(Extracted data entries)

+++

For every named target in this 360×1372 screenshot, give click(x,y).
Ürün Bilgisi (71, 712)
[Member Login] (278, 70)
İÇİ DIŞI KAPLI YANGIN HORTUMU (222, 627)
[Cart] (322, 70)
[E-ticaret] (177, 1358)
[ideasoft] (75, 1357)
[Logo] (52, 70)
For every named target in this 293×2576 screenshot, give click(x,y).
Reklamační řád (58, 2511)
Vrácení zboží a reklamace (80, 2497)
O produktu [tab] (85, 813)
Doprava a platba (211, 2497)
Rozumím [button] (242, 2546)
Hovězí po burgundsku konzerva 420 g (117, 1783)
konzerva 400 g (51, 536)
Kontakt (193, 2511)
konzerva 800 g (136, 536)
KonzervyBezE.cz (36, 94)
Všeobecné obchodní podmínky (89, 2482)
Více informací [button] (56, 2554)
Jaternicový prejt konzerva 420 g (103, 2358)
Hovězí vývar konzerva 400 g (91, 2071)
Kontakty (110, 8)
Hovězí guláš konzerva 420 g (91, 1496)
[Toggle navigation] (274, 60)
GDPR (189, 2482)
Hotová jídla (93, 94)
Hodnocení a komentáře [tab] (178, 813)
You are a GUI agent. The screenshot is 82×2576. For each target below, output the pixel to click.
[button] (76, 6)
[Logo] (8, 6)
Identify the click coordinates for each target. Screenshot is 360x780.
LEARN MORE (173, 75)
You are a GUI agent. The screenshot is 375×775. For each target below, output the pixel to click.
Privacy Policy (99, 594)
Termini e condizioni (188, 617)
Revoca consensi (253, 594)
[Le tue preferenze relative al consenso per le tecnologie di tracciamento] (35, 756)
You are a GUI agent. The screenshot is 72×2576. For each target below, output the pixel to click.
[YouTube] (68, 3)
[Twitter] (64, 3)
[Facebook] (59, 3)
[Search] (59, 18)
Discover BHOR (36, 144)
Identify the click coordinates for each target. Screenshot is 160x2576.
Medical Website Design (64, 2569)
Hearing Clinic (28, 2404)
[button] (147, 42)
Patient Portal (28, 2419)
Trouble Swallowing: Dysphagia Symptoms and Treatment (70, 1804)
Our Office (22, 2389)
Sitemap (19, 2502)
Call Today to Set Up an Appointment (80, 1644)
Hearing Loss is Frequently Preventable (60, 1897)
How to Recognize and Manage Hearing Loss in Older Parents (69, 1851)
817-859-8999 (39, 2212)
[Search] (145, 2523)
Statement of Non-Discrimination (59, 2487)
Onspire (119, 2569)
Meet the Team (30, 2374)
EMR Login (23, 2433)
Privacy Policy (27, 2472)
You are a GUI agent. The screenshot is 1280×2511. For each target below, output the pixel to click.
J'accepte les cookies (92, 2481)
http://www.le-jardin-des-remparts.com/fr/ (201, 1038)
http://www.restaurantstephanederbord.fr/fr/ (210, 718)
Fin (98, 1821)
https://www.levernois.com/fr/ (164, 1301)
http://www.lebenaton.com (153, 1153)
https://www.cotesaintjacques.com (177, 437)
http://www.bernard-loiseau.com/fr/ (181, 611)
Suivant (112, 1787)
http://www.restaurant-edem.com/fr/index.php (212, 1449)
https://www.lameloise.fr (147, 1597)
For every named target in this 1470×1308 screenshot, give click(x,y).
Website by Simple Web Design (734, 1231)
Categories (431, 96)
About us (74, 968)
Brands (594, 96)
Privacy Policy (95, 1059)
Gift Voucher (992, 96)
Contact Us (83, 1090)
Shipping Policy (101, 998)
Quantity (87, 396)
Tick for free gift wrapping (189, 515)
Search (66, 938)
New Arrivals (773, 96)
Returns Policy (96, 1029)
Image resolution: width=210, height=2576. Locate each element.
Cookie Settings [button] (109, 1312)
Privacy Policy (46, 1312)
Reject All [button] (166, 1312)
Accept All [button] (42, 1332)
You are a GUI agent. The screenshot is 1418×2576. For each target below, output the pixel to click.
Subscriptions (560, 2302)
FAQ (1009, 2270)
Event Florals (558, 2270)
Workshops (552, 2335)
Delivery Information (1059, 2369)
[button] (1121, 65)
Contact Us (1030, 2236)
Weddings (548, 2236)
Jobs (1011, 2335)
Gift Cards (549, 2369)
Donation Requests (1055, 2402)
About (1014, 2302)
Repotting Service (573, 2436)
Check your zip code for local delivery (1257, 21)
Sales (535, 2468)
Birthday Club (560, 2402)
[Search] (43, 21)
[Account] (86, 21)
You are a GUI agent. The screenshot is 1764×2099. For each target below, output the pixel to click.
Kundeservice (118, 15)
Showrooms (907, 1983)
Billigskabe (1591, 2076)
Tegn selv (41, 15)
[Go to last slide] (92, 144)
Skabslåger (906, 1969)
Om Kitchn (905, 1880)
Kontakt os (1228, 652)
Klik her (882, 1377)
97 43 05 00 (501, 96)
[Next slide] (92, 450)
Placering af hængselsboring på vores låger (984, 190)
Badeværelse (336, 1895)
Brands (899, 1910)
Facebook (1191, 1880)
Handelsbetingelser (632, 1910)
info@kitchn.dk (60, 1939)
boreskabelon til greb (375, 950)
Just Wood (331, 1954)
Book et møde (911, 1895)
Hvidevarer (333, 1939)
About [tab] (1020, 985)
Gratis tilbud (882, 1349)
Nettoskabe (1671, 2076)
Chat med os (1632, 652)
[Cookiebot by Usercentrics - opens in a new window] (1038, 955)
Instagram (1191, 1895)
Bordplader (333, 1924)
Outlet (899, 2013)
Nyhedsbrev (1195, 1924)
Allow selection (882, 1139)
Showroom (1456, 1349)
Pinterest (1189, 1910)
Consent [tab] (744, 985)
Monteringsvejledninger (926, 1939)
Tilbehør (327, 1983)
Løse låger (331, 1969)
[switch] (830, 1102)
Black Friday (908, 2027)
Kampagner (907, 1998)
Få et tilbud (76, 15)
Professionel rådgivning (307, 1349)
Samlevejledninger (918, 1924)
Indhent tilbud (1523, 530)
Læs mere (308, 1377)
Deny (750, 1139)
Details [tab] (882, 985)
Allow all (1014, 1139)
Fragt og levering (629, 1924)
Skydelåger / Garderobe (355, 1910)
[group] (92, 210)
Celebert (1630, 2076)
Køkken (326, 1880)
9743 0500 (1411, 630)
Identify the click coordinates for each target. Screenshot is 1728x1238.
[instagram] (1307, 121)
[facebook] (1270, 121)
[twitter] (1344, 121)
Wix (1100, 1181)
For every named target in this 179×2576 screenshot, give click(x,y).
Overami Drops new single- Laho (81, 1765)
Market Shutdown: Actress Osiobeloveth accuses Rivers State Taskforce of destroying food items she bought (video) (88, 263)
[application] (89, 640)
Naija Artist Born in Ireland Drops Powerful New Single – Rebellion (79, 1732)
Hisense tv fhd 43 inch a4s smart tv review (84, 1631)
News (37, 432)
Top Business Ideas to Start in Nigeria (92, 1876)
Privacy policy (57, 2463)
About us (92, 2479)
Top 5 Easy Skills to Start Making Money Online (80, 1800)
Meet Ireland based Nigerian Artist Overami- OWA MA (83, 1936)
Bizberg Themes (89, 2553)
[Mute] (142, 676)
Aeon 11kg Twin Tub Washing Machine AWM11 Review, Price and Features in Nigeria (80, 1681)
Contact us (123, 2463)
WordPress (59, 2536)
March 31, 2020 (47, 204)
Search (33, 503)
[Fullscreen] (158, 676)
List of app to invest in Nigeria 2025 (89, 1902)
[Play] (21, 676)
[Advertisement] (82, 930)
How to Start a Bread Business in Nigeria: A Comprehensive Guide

+++

Work task
All lines above from the one containing "Trouble Swallowing: Dysphagia" to the one containing "Meet the Team (30, 2374)" must be repeated exactly, both lines included, and no others.

Your response
Trouble Swallowing: Dysphagia Symptoms and Treatment (70, 1804)
Our Office (22, 2389)
Sitemap (19, 2502)
Call Today to Set Up an Appointment (80, 1644)
Hearing Loss is Frequently Preventable (60, 1897)
How to Recognize and Manage Hearing Loss in Older Parents (69, 1851)
817-859-8999 (39, 2212)
[Search] (145, 2523)
Statement of Non-Discrimination (59, 2487)
Onspire (119, 2569)
Meet the Team (30, 2374)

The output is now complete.